Cuando cobramos conciencia de todo esto, comprendemos con facilidad por qué
no funcionan las relaciones: con nuestros padres, con nuestros hijos, con nuestros
amigos, con nuestra pareja e incluso con nosotros mismos. ¿Por qué no funciona la
relación que mantenemos con nosotros mismos? Porque estamos heridos y llenos de
todo ese veneno emocional que a duras penas somos capaces de manejar. Estamos
llenos de veneno porque hemos crecido con una imagen de perfección que no se
corresponde a la realidad, que no existe, y sentimos esa injusticia en nuestra mente.
Hemos visto de qué modo creamos esa imagen de perfección para complacer a los
demás, aun cuando ellos crean su propio sueño, que no guarda ninguna relación con
nosotros. Intentamos complacer a mamá y a papá, intentamos complacer a nuestro
profesor, a nuestro guía espiritual, a nuestra religión, a Dios. Pero la verdad es que,
desde su punto de vista, nunca seremos perfectos. Esa imagen de perfección nos dice
cómo deberíamos ser a fin de reconocer que somos buenos, a fin de aceptarnos a
nosotros mismos. Pero ¿sabes qué? De todas las mentiras que nos creemos de nosotros
mismos, esta es la más grande, porque nunca seremos perfectos. Y no hay manera de
perdonarnos por no serlo.

***

• _ENUNCIADO_
Según el fragmento sobre la imagen de perfección, ¿por qué no funciona la relación que mantenemos con nosotros mismos?

(Entradas guardadas)
***

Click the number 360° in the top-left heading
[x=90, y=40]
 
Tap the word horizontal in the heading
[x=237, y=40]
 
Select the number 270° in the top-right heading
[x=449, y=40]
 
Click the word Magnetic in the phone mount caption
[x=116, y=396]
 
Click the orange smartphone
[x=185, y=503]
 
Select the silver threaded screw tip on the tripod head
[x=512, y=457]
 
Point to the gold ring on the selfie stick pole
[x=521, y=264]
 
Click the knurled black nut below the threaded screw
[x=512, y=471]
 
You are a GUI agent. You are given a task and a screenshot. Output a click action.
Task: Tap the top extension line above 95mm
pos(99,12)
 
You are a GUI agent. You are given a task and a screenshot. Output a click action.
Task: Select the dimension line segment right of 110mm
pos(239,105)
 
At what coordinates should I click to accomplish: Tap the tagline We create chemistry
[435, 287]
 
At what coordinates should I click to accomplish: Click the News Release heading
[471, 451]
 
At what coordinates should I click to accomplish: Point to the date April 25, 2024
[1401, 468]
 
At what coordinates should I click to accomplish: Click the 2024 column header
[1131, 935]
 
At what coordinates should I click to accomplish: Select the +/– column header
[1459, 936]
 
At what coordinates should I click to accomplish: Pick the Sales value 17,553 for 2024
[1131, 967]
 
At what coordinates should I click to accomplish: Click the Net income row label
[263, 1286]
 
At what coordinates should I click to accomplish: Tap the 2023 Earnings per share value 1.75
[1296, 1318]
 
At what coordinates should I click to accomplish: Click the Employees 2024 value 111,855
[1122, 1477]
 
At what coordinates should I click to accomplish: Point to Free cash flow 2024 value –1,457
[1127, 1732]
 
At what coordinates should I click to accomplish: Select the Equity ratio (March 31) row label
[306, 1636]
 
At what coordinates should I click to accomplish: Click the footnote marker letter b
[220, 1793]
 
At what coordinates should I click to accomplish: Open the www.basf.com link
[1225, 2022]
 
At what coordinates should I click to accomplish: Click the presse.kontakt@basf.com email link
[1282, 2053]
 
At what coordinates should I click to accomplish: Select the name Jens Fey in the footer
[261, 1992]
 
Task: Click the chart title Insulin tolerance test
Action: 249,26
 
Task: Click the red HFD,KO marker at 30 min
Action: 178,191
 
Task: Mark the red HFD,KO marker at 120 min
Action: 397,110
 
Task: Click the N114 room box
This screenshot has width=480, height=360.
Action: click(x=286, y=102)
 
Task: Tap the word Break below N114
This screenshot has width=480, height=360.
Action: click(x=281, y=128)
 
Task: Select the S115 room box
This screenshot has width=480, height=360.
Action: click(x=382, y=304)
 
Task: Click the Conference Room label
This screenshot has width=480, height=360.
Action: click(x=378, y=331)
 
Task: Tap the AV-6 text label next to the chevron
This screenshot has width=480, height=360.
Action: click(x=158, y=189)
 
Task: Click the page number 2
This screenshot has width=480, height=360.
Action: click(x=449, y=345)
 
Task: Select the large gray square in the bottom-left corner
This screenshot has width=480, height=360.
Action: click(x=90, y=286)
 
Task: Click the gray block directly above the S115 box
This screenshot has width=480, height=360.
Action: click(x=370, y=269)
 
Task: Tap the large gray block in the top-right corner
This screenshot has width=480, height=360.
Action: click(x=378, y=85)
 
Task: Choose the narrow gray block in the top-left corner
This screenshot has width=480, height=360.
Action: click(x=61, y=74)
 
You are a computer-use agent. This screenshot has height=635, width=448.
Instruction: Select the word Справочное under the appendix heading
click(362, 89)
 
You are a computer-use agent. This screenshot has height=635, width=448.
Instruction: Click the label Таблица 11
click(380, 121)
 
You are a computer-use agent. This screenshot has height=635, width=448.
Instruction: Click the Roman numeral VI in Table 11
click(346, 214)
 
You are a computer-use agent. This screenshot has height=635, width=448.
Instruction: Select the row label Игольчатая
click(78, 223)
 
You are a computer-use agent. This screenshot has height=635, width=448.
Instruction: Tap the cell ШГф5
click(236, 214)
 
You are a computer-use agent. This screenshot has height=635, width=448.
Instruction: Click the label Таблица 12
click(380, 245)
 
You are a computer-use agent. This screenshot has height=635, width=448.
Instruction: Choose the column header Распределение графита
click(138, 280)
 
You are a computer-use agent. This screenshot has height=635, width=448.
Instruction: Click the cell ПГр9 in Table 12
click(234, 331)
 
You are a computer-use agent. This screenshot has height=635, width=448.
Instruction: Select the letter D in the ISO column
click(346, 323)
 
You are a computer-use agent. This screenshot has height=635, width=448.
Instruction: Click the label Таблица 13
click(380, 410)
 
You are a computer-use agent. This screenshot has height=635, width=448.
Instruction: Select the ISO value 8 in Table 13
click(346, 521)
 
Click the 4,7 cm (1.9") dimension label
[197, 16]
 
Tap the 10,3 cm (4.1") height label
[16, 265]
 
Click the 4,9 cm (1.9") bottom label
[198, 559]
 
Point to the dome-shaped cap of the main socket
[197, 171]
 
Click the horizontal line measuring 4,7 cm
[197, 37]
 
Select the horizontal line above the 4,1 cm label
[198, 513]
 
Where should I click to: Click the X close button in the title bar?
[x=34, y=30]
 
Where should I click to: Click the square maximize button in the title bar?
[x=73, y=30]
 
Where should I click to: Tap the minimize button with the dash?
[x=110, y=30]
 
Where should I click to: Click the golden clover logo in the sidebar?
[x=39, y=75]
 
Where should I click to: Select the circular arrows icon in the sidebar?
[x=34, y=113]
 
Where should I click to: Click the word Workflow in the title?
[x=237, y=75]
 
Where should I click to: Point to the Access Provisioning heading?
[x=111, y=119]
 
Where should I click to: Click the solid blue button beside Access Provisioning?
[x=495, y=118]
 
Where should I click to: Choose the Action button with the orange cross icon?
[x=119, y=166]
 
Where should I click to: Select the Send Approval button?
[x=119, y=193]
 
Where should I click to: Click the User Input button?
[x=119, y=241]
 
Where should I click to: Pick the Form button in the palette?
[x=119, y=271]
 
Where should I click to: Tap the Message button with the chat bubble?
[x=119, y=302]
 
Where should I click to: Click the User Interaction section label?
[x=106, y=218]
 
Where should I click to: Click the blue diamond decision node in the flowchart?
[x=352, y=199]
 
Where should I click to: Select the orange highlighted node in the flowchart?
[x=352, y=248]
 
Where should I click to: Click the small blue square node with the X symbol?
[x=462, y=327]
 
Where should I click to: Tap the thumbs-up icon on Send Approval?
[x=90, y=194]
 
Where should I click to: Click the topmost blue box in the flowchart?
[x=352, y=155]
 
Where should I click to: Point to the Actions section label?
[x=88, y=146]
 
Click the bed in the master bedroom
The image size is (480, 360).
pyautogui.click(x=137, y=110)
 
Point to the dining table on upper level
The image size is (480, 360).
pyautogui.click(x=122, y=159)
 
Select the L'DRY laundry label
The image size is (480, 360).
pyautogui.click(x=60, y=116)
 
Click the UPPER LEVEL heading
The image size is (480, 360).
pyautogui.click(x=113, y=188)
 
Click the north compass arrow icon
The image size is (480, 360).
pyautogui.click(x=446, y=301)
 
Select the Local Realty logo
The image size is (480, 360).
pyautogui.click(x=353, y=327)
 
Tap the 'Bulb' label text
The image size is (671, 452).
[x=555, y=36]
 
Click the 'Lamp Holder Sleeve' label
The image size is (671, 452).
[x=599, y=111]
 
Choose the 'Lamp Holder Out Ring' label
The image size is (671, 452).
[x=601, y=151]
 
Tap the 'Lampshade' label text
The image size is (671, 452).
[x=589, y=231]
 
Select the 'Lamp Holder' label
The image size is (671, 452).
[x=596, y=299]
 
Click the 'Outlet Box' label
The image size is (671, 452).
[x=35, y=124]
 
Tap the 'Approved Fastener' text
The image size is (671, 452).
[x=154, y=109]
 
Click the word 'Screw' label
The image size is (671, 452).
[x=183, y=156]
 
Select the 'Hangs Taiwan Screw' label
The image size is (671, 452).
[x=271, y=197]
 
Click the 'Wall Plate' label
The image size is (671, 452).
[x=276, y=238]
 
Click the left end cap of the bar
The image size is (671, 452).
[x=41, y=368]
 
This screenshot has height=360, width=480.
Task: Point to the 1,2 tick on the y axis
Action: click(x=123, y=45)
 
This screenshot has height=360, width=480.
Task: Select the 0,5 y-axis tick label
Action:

***

• _SOLUCIÓN ESCRITA_
Porque estamos heridos y llenos de un veneno emocional que a duras penas somos capaces de manejar.